It nurtures intercultural understanding, promotes equality, and makes education accessible to more young people. That’s just for a start.

It does that mainly through after-school classes in Arabic or Mandarin and in leadership skills, followed by study abroad for some students.

I heard about the program from an acquaintance whose daughter was preparing for a trip to Qatar. And then from someone who told me a group of students from Qatar were visiting Seattle this week for a conference. OneWorld Now! (OWN) was the connection, and at the heart of it is Kristin Hayden, founder and executive director of the 9-year-old organization.

At her office in Pioneer Square, Hayden told me she started OWN when she decided to stop grumbling and do something about some of the problems that concerned her.

Right now, the U.S. needs people who can speak Arabic and Mandarin Chinese and who can navigate those cultures.

“Less than 1 percent of American high-school students study Arabic. Less than 3 percent study Mandarin Chinese and less than 1 percent study abroad,” she said.

When she was 15, Hayden lived in South Africa as a Rotary exchange student (1986-87) during apartheid. The experience charged her passions for social justice and international connection. In college, she studied Russian and was in Moscow as the U.S.S.R. began to unravel.

After college, she spent seven years in Europe, and when she returned after 9/11, she found fear and a lack of understanding that prompted her to do something.

Hayden began with some basic ideas. If Americans are going to engage with the rest of the world better, they have to start with young people. Language is a gateway to communication and understanding. Travel is transformative.

She wanted to do something about inequality in education, and the skewed view foreigners sometimes have of Americans. Hayden put all that together and gradually shaped it into the OWN program. Students commit to two years of classes three days after school each week — two days of language instruction and a day of leadership training, which gives the students tools to unlock their potential.

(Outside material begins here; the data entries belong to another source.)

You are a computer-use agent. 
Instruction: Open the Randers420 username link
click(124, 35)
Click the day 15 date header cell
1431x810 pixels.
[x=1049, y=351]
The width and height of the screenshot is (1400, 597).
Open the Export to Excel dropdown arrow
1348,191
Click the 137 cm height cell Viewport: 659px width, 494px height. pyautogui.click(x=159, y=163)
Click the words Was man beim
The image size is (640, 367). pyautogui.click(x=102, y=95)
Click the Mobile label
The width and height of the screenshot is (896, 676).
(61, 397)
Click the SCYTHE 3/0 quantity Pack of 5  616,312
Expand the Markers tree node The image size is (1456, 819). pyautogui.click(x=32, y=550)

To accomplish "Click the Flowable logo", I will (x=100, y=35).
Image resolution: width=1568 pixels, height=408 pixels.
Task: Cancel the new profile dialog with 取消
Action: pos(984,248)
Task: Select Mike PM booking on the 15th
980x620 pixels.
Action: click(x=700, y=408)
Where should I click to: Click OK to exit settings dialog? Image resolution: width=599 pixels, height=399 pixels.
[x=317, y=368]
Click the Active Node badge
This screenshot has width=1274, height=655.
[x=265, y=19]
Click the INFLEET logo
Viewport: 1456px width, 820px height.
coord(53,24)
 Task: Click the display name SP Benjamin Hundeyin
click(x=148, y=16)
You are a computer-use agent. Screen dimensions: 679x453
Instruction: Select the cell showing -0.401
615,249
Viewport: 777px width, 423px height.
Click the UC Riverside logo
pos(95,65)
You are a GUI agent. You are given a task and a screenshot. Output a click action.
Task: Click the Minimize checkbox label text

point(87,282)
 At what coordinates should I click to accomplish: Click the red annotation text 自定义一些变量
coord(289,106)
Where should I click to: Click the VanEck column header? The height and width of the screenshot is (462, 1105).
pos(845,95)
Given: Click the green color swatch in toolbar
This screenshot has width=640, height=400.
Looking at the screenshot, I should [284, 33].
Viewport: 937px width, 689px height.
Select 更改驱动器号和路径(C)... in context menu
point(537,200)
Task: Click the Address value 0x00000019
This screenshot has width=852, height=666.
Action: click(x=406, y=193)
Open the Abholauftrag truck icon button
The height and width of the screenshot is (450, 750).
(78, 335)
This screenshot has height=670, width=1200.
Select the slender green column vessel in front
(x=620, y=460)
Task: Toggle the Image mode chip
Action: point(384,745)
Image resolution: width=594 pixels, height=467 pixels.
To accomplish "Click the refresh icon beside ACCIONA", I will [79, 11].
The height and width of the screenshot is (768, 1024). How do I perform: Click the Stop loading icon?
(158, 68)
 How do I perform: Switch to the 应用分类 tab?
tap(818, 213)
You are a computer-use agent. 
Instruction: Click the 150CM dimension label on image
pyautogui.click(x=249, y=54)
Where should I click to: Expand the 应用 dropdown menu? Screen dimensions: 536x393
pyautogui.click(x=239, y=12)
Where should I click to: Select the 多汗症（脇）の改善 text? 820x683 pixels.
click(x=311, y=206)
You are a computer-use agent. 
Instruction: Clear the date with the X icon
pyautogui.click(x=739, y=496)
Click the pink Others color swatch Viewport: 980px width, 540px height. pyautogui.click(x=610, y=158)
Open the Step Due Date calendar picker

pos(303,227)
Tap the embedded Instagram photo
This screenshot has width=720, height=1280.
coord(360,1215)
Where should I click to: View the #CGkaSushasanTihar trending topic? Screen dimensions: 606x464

More than 95 percent of OWN participants are students of color and 70 percent are from low-income families. Hayden said the program “gets them fired up about what is possible for themselves.”

More than 99 percent of students who finish the OWN program go on to college, most are the first in their families to do so.

Rainier Beach High senior Ubah Deq will speak at the conference and is one of the students going to Qatar. “I was an average student,” she said. “Now I am a straight-A student,” because, “the staff is always there when we need help with essays, homework or college applications, anything.” She’s thinking of studying pre-med at The Evergreen State College.

OWN has received national recognition for its accomplishments and has attracted some committed financial supporters, chief among them, the Qatar Foundation International, The Bill & Melinda Gates Foundation and Starbucks.

The U.S.-based Qatar Foundation International is bringing students from that country to OWN’s annual Get Global youth conference this weekend. Currently 150 Seattle public-school students are in the OWN program. This year OWN opened a branch in Hawaii and started working with Seattle middle-school students at Aki Kurose and Denny.

“This is about access to education, at the end of the day,” Hayden said. “We are getting the results that everyone wants. … and who knew that it could be through exposing them to the world.”

Her set of tools works. Now, instead of complaining about problems, she can celebrate solutions.